* WORK INSTRUCTION *
Please reproduce exactly, and only, the line containing "Task: Click the -20°C temperature value" and every line after it to the end of the records below, leaving out all pictures.

* EXTRACTED INFORMATION *
#####

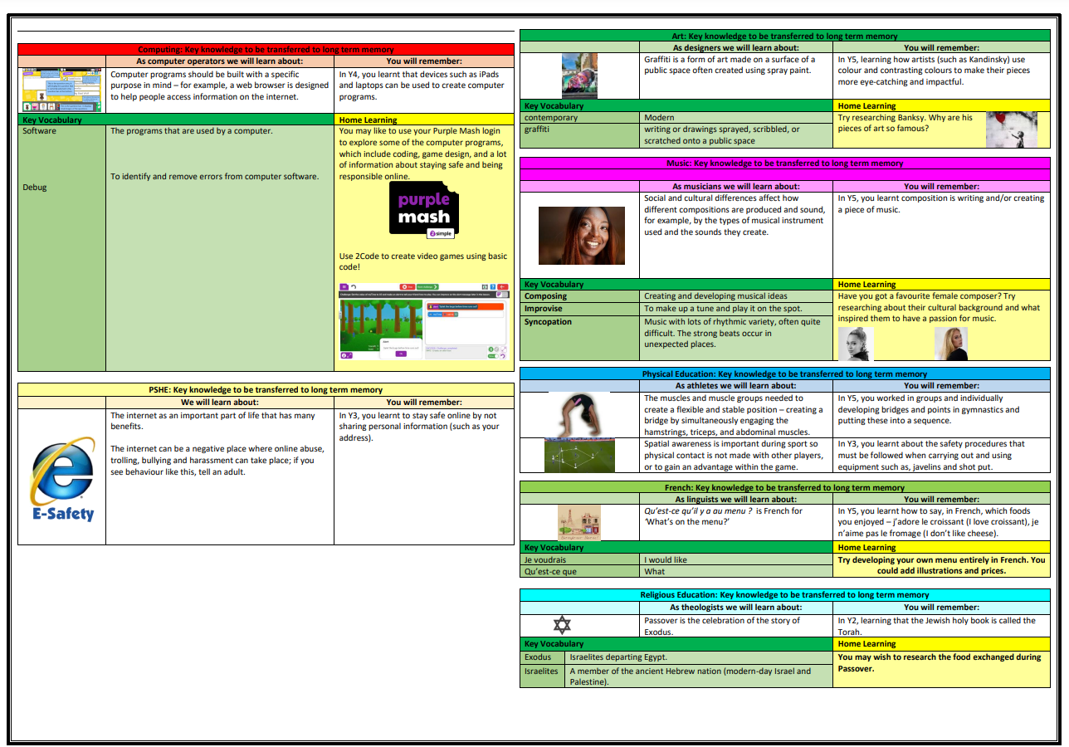Click the thumbnail image in the Computing section
The image size is (1069, 747).
(61, 90)
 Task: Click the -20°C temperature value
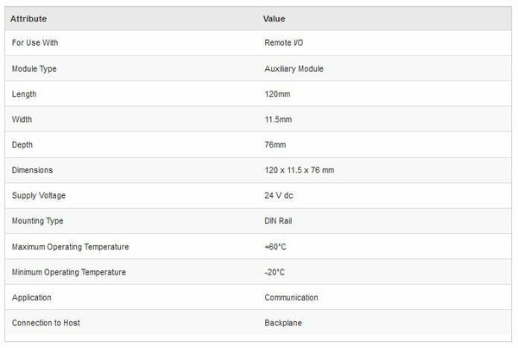click(x=275, y=272)
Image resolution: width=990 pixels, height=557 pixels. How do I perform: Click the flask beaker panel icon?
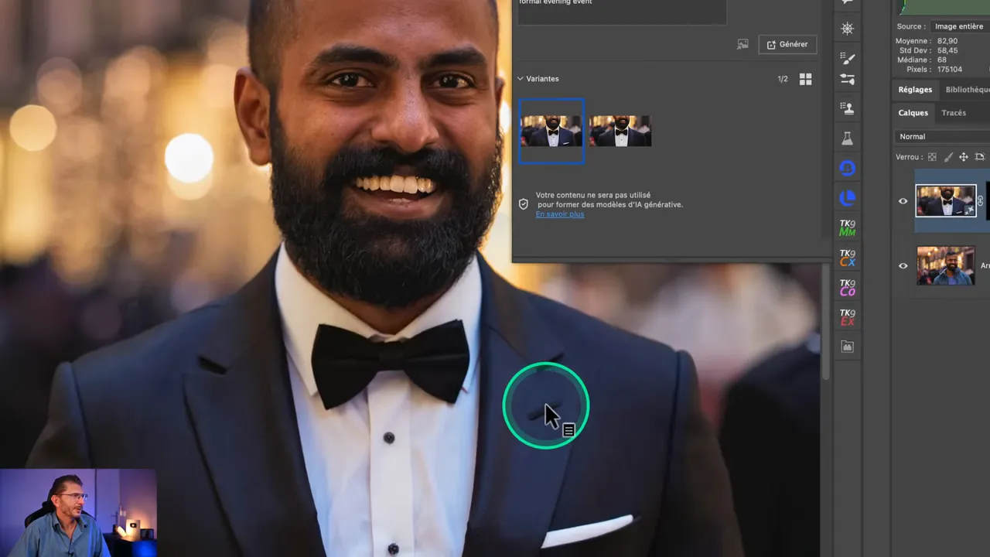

#####

* WRITTEN RESPONSE *
 Task: Click the -20°C temperature value
click(x=275, y=272)
Image resolution: width=990 pixels, height=557 pixels. How do I perform: Click the flask beaker panel icon?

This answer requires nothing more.